I’m currently reading Looking Forward: Participatory Economics For the Twenty First Century which is basically a book about companies and organizations that have no hierarchy. It’s brilliant.
It got me thinking. You know how there is the Rolling Jubilee and Google Will Eat Itself two organizations that basically use money for purposes that either topple the source of the money or relieve people from the debt of money. So I was thinking that someone should start a Rolling Co-op where we would collect money from people to eventually buy companies and then release the employees from the hierarchy of their company and give the entire company back to the employees and the workers. I think that could certainly catch on. It would be a similar move that this man made when he gave away his grocery store to his employees when he retired. How awesome would it be to give the entire company over to the employees and start them on a path of participatory economics where they actually control their own organization and business. Awesome.

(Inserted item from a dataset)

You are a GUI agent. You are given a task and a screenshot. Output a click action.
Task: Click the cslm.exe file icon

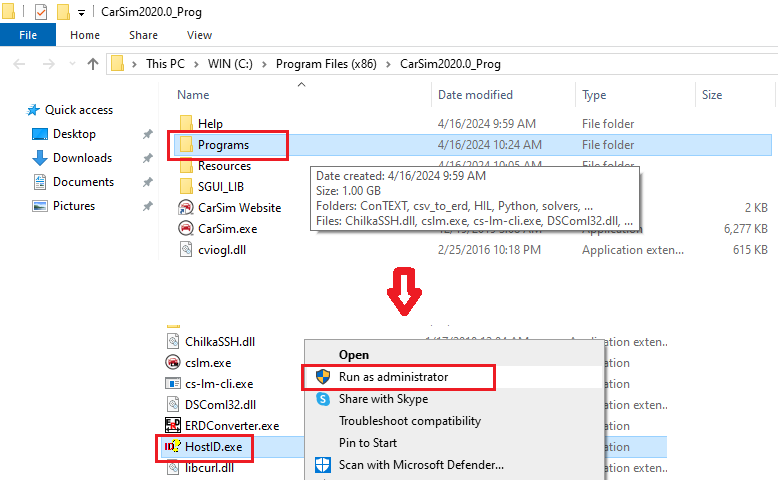pyautogui.click(x=170, y=362)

1 thought on “Buying Companies To Hand Them Over To Their Workers”
This practicing Christian and Socialist Party member finds this idea intriguing. Access to the means of production and distribution seems to be presumed in the cultural mandate to ‘keep’ the earth and bring to fruition the productive potential endued in the earth at creation.

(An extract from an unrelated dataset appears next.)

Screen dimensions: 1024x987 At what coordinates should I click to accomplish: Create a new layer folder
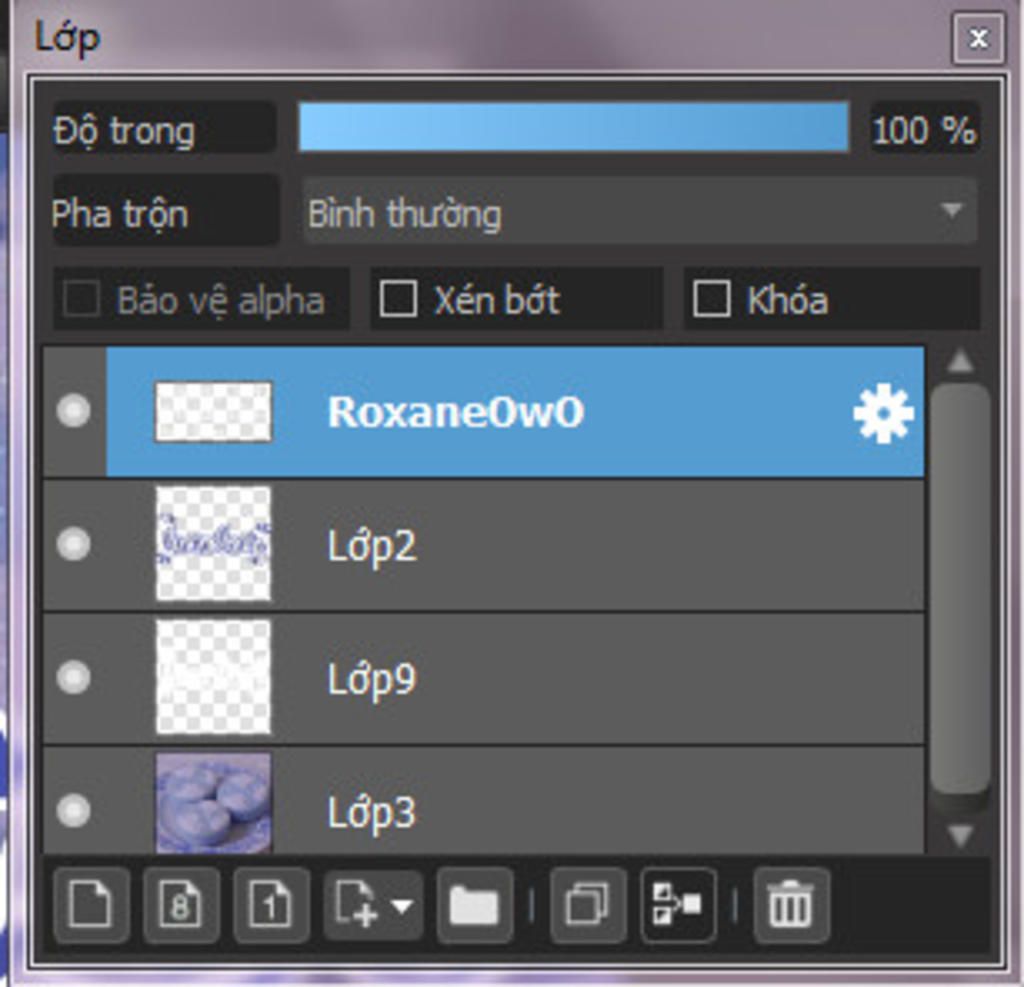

But the Genesis prologue introduces other motifs. Beside the ‘cultural mandate’ is something generally called ‘the fall.’ God’s good earth seems to have become ‘stingy.’ In a post-lapsarian world, fruition is impeded as weeds and thorns lay claim to the good of the earth.
While no competent exegete deduces a ‘one-on-one’ equation from the analogy, this picture is suggestive of Marx’ language of ‘class struggle’ applied to social/productive relations. It would be interesting to study the moral logic underlying both parts of the analogy throughout Scripture.
It would be interesting to study the moral logic underlying both parts of the analogy throughout Scripture. No competent exegete deduces a ‘one-on-one’ equation from the analogy. Yet Adam’s struggle to wrest good from the earth seems suggestive of Marx’ language of ‘class struggle’ applied to social/productive relations.
While not endorsing Marxian theory, the story of Abram and Lot (Ge 13) does attest the potential for conflict based on resource scarcity. Of course other streams of Biblical witness (not the least of which is the Sabbath) speak to the struggle of living in a ‘fallen’ world. Together, I’m sure that these delineate a thoroughly ‘kingdom of God’ perspective on life IN that world. It is certain that the kingdom of this world and the empire of God are in conflict. Jesus’ kingdom parables witness that very clearly.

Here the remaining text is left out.